◆ **Work required**:
Count the lines below that contain the string "Task", treating uppercase and lowercase as distinct. Reply with the number only.

◆ **Record excerpts**:

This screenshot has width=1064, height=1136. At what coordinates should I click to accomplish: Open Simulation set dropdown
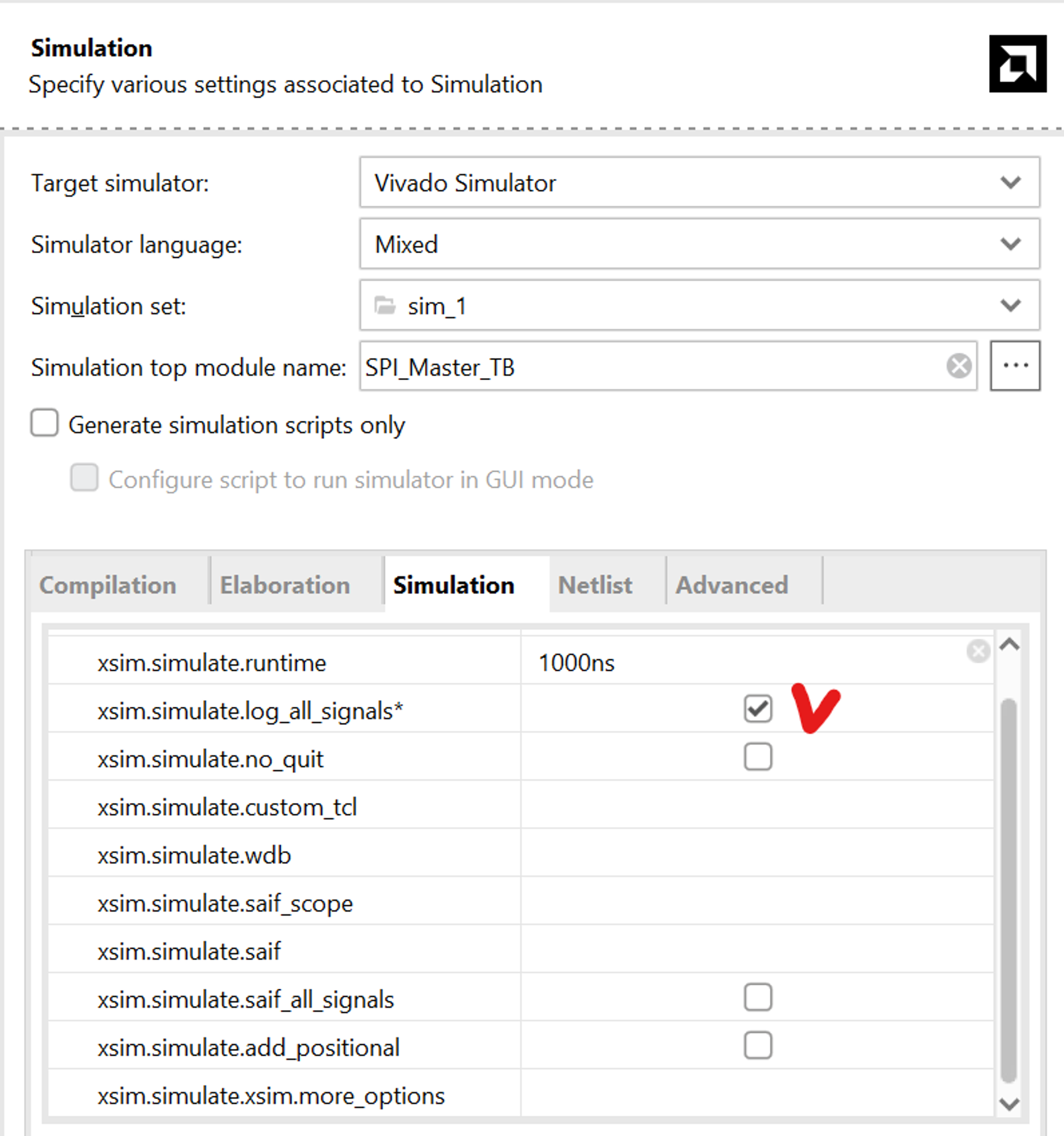1010,305
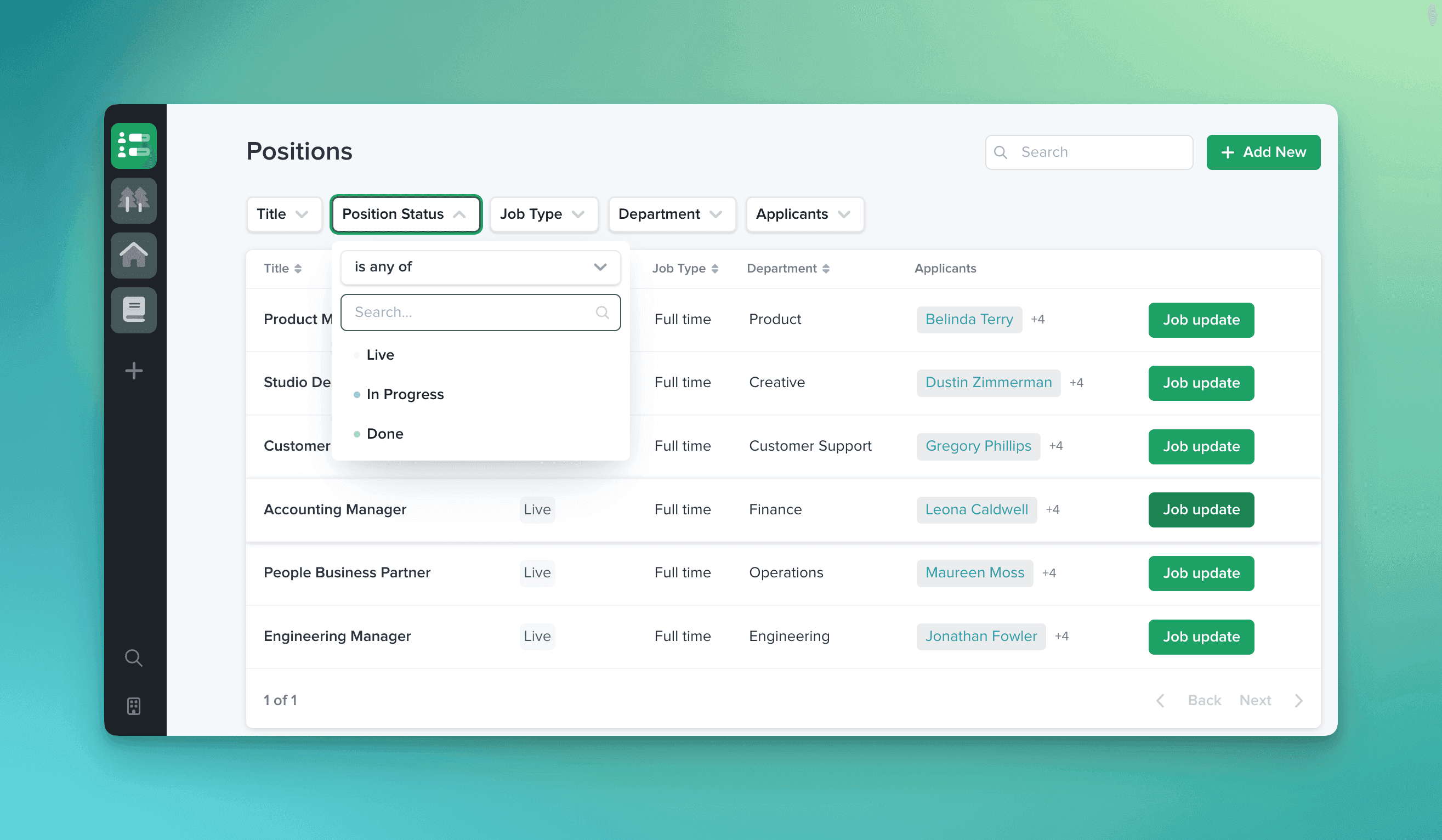This screenshot has height=840, width=1442.
Task: Sort table by Job Type column arrows
Action: pos(715,268)

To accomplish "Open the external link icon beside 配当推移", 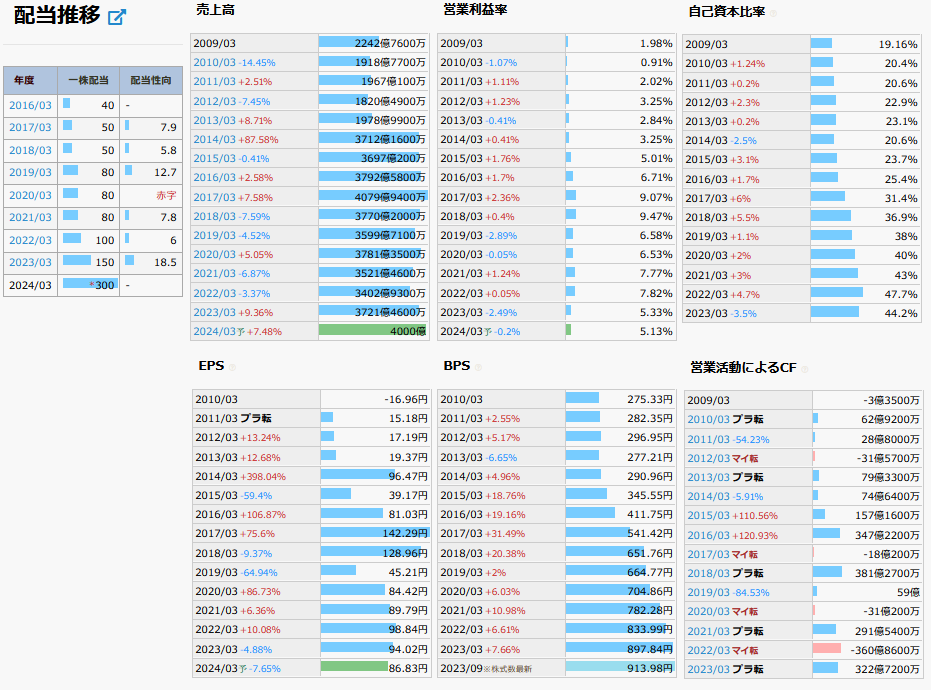I will point(117,17).
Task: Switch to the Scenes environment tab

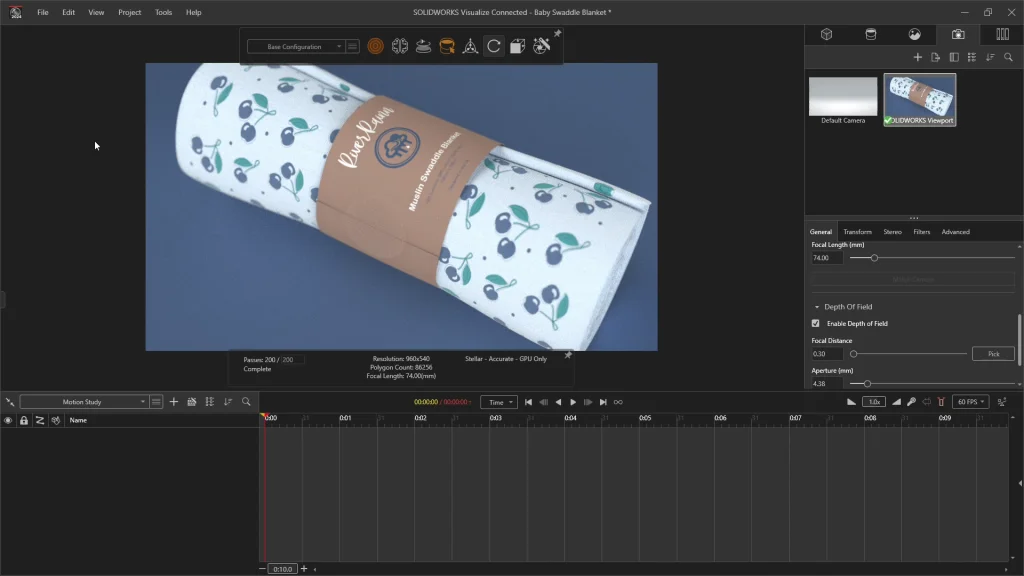Action: click(x=914, y=34)
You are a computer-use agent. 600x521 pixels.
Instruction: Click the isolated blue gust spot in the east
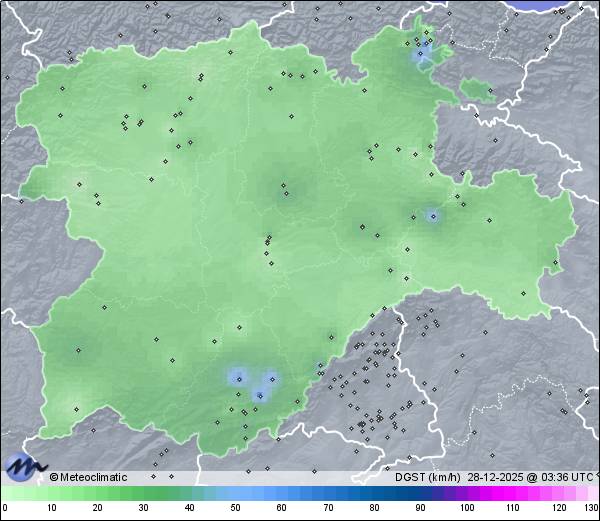point(432,215)
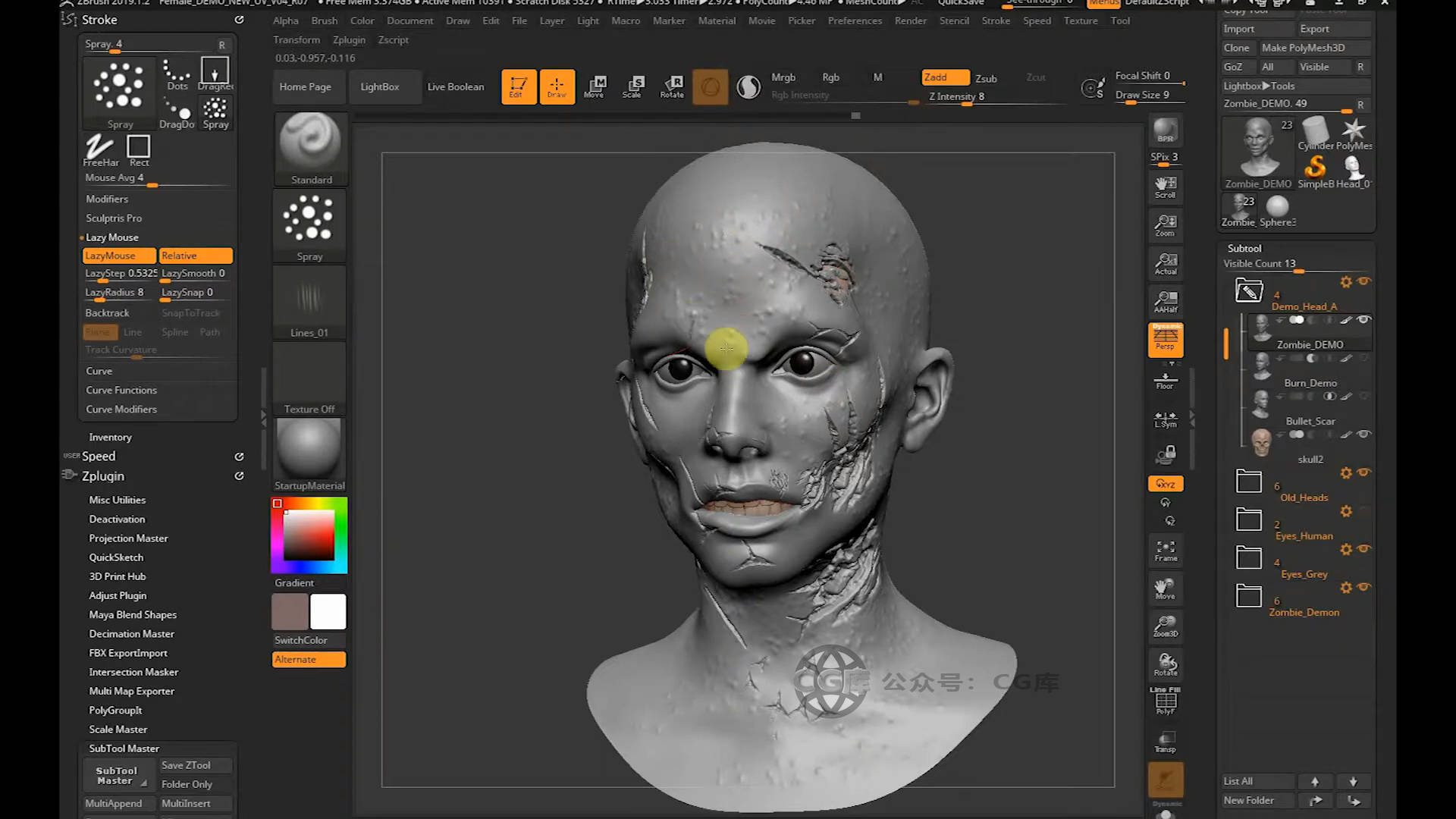Screen dimensions: 1456x819
Task: Toggle Floor grid icon
Action: [1166, 380]
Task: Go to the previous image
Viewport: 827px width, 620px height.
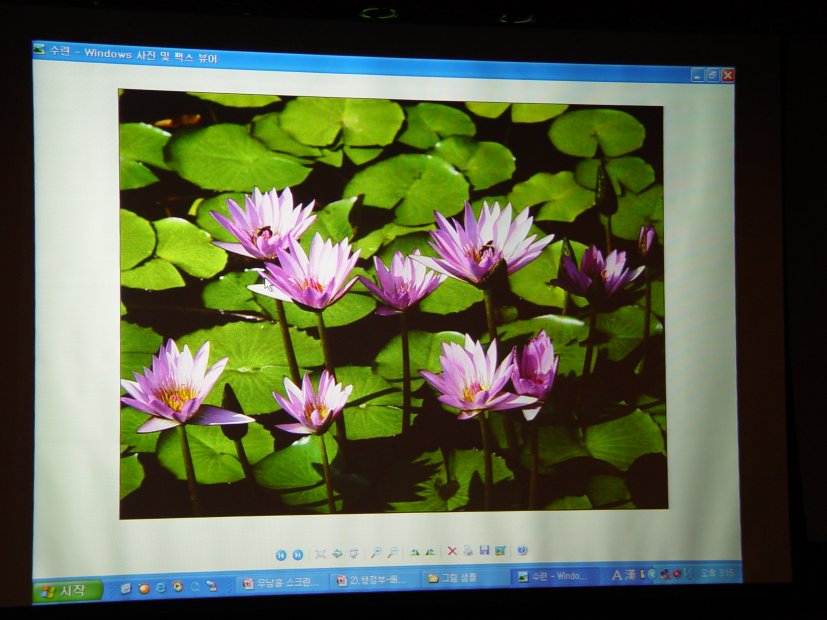Action: point(281,554)
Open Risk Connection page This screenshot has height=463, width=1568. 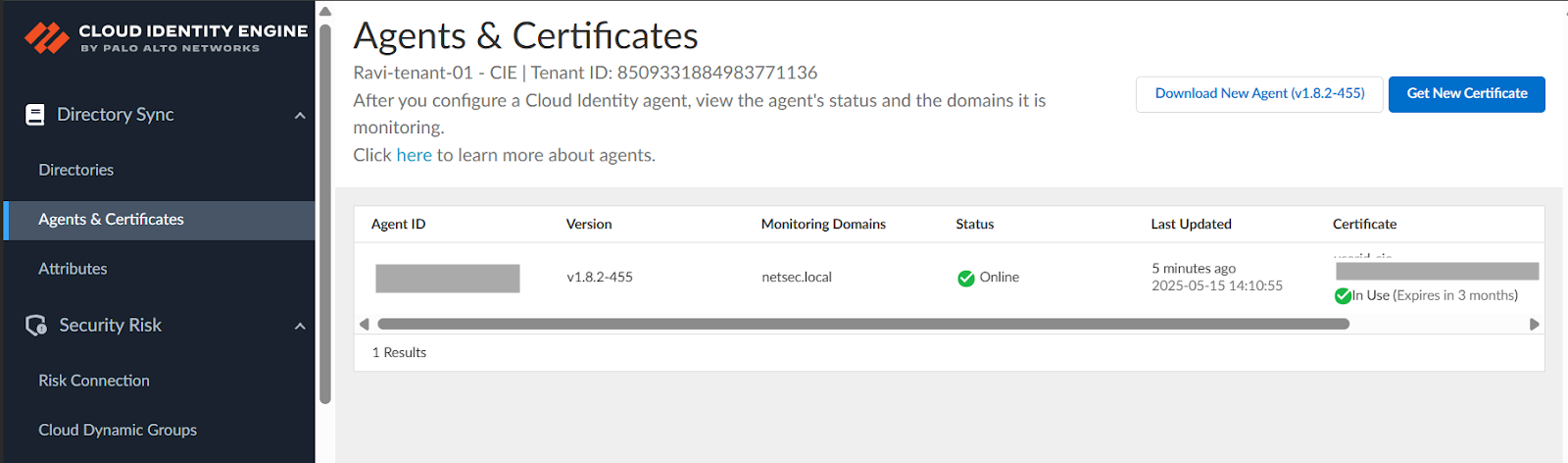tap(94, 381)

◆ **The response**:
4